SCHORNSHEIM - Soll nur einer sagen, Frauen seien redseliger als Männer! Die Schornsheimer Bauern und Schneider jedenfalls, die sich über Jahre hinweg nach der Arbeit „uff’m Dalles“ trafen, hatten immer was zu „babbeln“. Ging es 1928 um den Streik in der Textilwirtschaft, der die einheimischen Handwerker mit Aussperrung und Verdienstausfall bedrohte, so räsonierten die Herren später über die Abwanderung der Schneider zur Polsterei des Autoherstellers Opel oder machten sich einen Jux daraus, einen „vornehmen“ Städter auf der Suche nach einem Kartoffelbauern kreuz und quer durch den Ort zu schicken.
Wie früher im wirklichen Leben, saßen sich jetzt bei der Veranstaltung „Rheinhessen und Schornsheim im Wandel“ wieder sechs Herren auf zwei Bänken gegenüber und plauderten über dieses und jenes. „Es war der Wunsch vieler Mitbürger, unseren Beitrag zum Rheinhessenjubiläum dieses Jahr fortzuführen“, erklärte Ortsbürgermeister Heiko Schmittbetz zu Beginn des geschichtlichen Informationsabends, und die Resonanz gab ihm Recht: Der Saal im evangelischen Gemeindehaus war komplett gefüllt, als die Laienspieler ihr „Gebabbel uff’m Dalles“ zum Besten gaben.

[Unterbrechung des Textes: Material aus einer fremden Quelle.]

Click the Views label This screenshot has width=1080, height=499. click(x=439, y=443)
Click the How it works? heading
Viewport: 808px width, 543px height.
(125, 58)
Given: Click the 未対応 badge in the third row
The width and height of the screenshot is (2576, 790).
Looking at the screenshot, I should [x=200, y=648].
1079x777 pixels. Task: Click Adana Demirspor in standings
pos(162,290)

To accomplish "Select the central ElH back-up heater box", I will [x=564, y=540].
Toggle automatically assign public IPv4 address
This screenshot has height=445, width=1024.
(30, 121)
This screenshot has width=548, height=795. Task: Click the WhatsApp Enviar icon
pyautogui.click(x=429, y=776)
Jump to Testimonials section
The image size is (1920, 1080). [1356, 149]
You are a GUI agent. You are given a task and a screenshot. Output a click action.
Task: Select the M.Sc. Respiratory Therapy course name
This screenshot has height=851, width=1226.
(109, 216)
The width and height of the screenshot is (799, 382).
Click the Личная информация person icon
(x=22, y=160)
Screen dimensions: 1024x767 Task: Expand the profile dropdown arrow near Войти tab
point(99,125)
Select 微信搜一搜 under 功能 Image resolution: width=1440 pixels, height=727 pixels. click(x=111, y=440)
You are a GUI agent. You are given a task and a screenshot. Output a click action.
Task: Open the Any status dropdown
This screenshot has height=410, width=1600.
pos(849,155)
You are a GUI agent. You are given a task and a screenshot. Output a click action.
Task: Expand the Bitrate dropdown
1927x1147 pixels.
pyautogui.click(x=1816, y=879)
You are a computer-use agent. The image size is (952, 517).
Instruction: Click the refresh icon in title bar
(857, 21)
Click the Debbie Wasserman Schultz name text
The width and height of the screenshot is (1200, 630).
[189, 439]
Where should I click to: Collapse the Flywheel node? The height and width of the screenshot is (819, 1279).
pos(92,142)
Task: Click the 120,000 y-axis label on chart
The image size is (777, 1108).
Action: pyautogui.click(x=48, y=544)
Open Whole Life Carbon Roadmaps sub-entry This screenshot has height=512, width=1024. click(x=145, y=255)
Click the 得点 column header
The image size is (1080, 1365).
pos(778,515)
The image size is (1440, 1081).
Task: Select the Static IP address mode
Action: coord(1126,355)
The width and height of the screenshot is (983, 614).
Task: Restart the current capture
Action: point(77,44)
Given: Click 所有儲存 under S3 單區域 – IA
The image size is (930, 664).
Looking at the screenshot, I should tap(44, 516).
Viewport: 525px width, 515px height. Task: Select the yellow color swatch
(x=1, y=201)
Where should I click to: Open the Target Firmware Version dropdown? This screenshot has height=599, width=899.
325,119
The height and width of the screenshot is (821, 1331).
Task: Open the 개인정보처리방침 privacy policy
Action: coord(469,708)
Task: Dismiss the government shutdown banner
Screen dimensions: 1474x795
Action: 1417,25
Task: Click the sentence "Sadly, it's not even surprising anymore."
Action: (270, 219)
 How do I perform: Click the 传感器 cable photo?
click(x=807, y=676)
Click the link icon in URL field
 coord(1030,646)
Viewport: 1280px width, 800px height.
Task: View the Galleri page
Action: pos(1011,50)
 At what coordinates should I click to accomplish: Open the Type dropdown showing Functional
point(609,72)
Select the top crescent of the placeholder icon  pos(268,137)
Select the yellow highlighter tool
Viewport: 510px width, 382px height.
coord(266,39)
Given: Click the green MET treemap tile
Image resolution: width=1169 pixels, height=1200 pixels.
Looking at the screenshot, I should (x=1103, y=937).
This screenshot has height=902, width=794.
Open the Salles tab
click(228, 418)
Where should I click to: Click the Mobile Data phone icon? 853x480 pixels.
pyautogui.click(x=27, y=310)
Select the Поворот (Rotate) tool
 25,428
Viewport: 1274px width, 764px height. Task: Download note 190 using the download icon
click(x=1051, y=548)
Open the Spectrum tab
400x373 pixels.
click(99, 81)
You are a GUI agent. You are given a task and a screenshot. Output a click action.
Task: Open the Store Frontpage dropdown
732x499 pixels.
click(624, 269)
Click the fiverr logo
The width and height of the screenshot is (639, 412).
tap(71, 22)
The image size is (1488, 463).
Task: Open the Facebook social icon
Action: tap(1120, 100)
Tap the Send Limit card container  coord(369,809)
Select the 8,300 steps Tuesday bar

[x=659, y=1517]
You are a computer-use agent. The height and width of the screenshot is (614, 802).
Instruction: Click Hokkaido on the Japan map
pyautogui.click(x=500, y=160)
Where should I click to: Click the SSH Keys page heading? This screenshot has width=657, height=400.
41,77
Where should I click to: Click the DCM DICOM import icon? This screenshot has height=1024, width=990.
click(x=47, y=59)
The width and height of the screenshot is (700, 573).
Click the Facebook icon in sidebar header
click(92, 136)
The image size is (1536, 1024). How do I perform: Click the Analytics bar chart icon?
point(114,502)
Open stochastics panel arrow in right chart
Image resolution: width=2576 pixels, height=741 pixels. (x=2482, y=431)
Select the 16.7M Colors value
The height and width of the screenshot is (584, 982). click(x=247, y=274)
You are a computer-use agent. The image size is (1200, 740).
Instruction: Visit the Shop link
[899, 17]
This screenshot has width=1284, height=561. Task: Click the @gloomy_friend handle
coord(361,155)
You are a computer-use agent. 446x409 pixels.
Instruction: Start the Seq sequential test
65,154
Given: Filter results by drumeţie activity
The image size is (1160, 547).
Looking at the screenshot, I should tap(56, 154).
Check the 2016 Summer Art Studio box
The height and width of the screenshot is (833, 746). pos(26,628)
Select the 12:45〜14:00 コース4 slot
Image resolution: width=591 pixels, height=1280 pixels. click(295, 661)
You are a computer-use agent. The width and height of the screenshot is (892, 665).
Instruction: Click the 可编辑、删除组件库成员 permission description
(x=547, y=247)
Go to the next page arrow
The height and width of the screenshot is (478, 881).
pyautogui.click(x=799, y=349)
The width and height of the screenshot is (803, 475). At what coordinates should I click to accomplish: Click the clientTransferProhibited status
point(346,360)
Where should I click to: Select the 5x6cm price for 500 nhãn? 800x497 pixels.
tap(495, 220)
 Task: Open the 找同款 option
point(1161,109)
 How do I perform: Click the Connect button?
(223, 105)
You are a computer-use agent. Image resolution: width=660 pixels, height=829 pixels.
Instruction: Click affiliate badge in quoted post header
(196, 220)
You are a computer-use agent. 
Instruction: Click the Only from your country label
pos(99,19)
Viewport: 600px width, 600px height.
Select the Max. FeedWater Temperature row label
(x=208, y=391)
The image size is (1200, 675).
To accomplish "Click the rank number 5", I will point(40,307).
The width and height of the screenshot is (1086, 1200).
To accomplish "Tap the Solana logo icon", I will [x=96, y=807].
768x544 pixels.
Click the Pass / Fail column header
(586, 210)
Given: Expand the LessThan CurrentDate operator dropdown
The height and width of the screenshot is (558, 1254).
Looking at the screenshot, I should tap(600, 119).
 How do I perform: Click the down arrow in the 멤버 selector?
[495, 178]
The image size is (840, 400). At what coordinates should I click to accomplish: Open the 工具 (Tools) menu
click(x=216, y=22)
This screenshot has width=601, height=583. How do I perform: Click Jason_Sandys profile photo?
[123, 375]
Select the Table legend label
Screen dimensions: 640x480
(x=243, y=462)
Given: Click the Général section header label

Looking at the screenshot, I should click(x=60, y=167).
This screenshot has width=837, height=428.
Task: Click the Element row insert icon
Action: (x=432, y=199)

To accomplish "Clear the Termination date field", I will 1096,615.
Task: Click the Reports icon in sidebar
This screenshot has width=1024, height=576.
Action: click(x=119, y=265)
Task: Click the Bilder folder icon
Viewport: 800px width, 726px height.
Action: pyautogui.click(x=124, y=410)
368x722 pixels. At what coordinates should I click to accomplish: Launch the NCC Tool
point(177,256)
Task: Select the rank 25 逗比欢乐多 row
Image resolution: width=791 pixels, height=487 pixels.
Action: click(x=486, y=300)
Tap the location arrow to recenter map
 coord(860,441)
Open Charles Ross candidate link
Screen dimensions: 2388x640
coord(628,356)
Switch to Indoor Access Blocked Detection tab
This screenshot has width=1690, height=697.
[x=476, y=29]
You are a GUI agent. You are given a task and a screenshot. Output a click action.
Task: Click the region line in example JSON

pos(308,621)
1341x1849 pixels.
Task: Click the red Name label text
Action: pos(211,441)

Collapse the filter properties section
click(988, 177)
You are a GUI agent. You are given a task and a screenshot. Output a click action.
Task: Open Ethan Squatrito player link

Mit großem schauspielerischem Talent erinnerten die „Bauern“ Manfred Frey, Volkhard Hammen und Hans Hofmeister im Gespräch mit den „Schneidern“ Axel Hess, Norbert Messinger und Ehrenfried Strunk an Geschehnisse, die vor vielen Jahren Ortsgespräch waren. Genüsslich ließen sie den „Fremden“ Martin Schnauber durch die Gemeindegassen irren, während sich ihre „Ehefrauen“ Liesbeth (Irmgard Nehrbaß) und Kät’sche (Silke Barth) am Kaffeetisch über’s „Latwerje“-Kochen und einen Ausflug zur Kerb in Gabsheim ausließen. Das Publikum dankte ihnen mit lang anhaltendem Beifall, in den es auch Regisseurin Susanne Schwarz-Steinherz sowie die Textlieferanten Philipp Blödel und Günter Hammen, mit einbezog.
Vortrag über rheinhessisches Selbstbewusstsein
Zum Einstieg hatte Margarethe von Rüdeln in einem ebenso unterhaltsamen wie informativen Vortrag erklärt, was es mit dem Selbstbewusstsein der Rheinhessen und damit auch der Schornsheimer auf sich hat. Die Entwicklung begann nach ihren Worten 1792 mit der Besetzung durch die französische Revolutionsarmee und deren Idee von Freiheit, Gleichheit und Brüderlichkeit. Als Rheinhessen 1801 dem französischen Staat einverleibt wurde, veränderte sich das Leben der Menschen signifikant, erklärte die Referentin. Kirche und Staat sowie Justiz und Verwaltung wurden getrennt, französisches Recht für alle eingeführt, die Leibeigenschaft abgeschafft und Gewerbefreiheit gewährt. Als Rheinhessen nach dem Wiener Kongress dem Großherzogtum Hessen-Darmstadt zugeschlagen wurde, bestanden die linksrheinischen Bürger darauf, diese Freiheiten zu behalten: Das neu entwickelte rheinhessische Selbstbewusstsein ließ etwas anderes nicht mehr zu.
Wehmütige Erinnerungen an den jahrhundertealten Heyerbaum weckte anschließend der Bildvortrag von Günter Hammen. Die Ulme am Ortsausgang war mehrfach vom Blitz getroffen und 1979 endgültig zerstört worden. Geoffrey Steinherz hat sie in einer Ballade verewigt, die er zum Abschluss des Abends zur Klavierbegleitung von Werner Hartmann zum Besten gab. Das Publikum war begeistert und stimmte gern mit ein.